_Action item 1_
According to the bike forum thread, how many miles does a good tire last when run at Berto chart pressure?
_Action item 2_
Format the dataset rows as a Markdown table with the columns Row and Line. Cover only the rows from the line with "Describe the element" up to and including the line with "(526, 444).", skipping blank lines and leaving out the pictures.

_Document extract_
• • • •
When the kids in the Sunday morning sprint group catch me at the rest stop, I'm occasionally told I need to put air in my tires.
Then there's wear.  Good tires at rated pressure last 600 mi, but the same tire run at Berto chart pressure lasts 2500 mi.






In the 70s, clinchers weren't worth buying.  The Conti Grand Sport was the first acceptable clincher, but only because it was practical.  It wasn't until a dozen years ago that good clinchers began being made the same way good tubulars are made.


----------



## bulldog1935 (Apr 27, 2018)

hard part is done - hardest thing was getting the Phillips head pin back in place
my new brake cables are due tomorrow - I may ride this thing Sunday



and looking better all the time


----------



## bulldog1935 (Apr 27, 2018)

GiovanniLiCalsi said:


> I still own my 1971 Raleigh International.
> Love the way they ride.
> I bought it when it was new.
> I installed, when purchased, a Cinelli fork, stem and handlebars.
> ...



Giovanni, I think there was also a tendency in the 70s for all of us to want our bikes to be Italian.
Here's how my Grand Prix came out of the 70s, and stayed this way through the 90s (that's the 90s saddle)




Sugino Mighty Comp (Strada clone) crankset, Narrow freewheel on Zeus/Rigida wheelset, Shimano 600 derailleurs, Splashed with Zeus decorations - enough to make it behave as a different bike from the way it left Cumberland Transit in Nashville (only change when new was a suede Unicanitor saddle).
And we all did it, which is why catalog condition on these bikes is so irrelevant. When we were kids, we put tassels on the grips, a playing card on the spokes, but commuting into campus in college, we wanted to make it efficient and fast.
What's sadder than a mint vintage bike?  Owned but never ridden, lube and tires rotting in place.  

The longer you live with a bike, the more you want it to be comfortable, reliable and practical - Here's how the Grand Prix from college went into the new millennium, many of the parts from the first rebuild, same wheels, same crank (with half step rings and wider freewheel, making it easier to pace with friends on newer bikes), new cockpit.
• • • •
[Records from a dataset]
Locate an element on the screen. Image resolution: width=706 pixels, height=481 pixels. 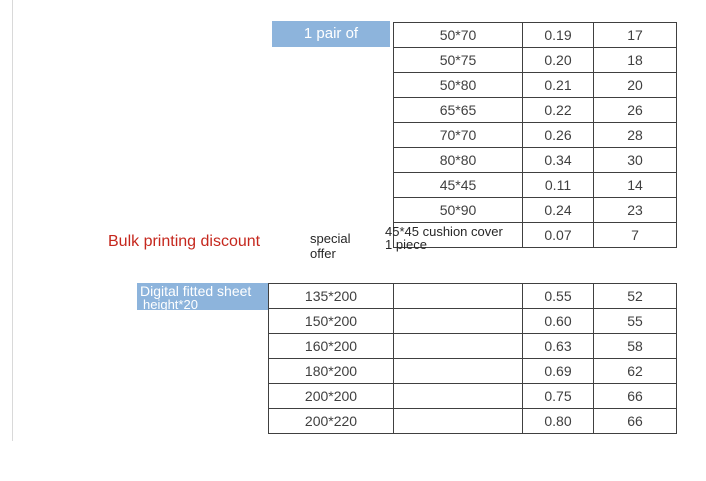
price-cell: 0.19 is located at coordinates (558, 35).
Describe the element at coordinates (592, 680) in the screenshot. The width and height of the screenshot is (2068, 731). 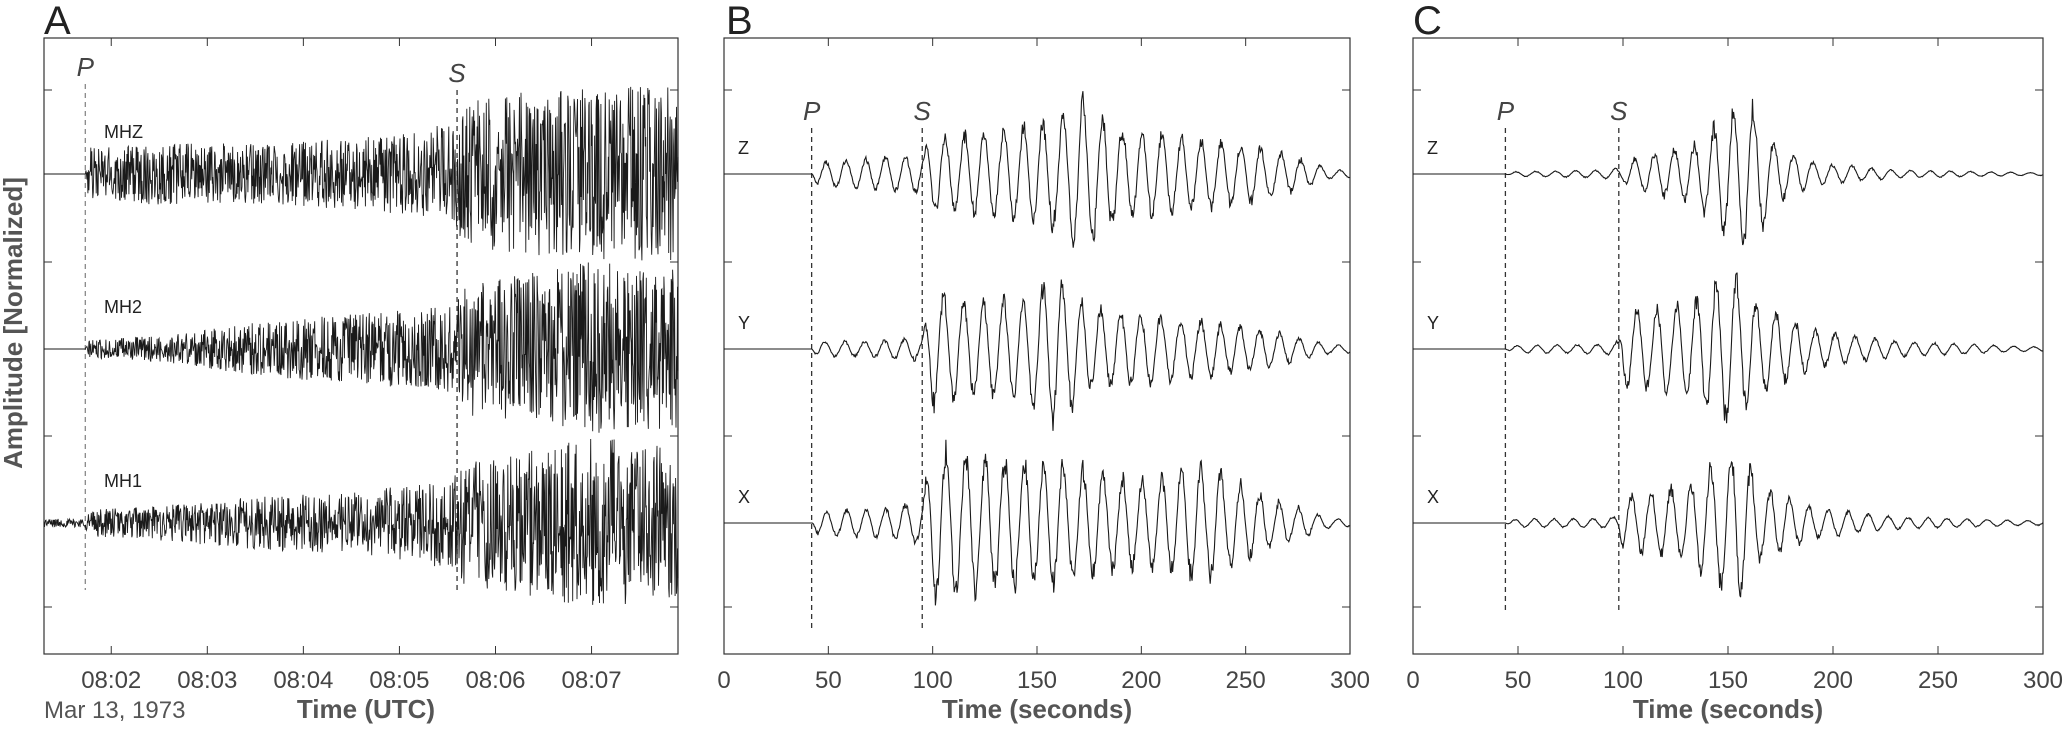
I see `x-tick-label: 08:07` at that location.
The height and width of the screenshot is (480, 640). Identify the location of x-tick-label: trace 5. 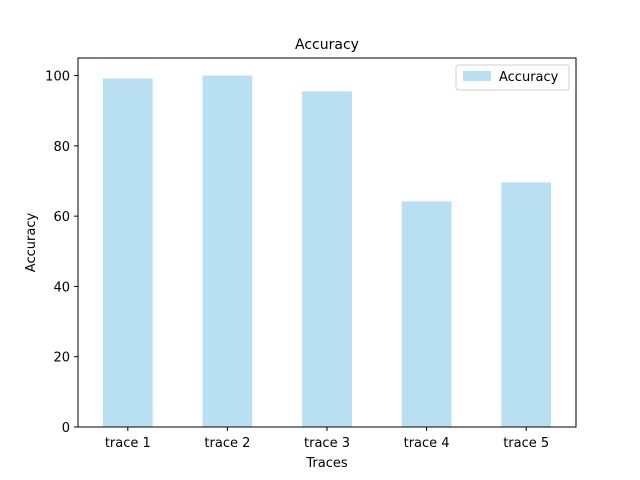
(526, 444).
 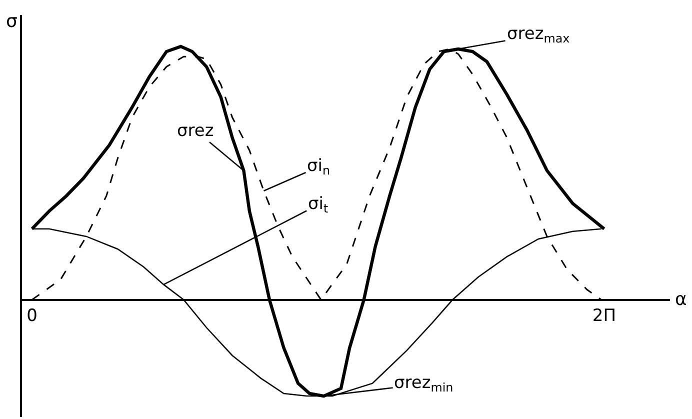 I want to click on annotation: σrez$_{min}$, so click(x=424, y=384).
• • • •
_Worked solution 1_
2500 miles.

_Worked solution 2_
| Row | Line |
|---|---|
| 1 | Describe the element at coordinates (592, 680) in the screenshot. The width and height of the screenshot is (2068, 731).  |
| 2 | I see `x-tick-label: 08:07` at that location. |
| 3 | The height and width of the screenshot is (480, 640). Identify the location of x-tick-label: trace 5.  |
| 4 | (526, 444). |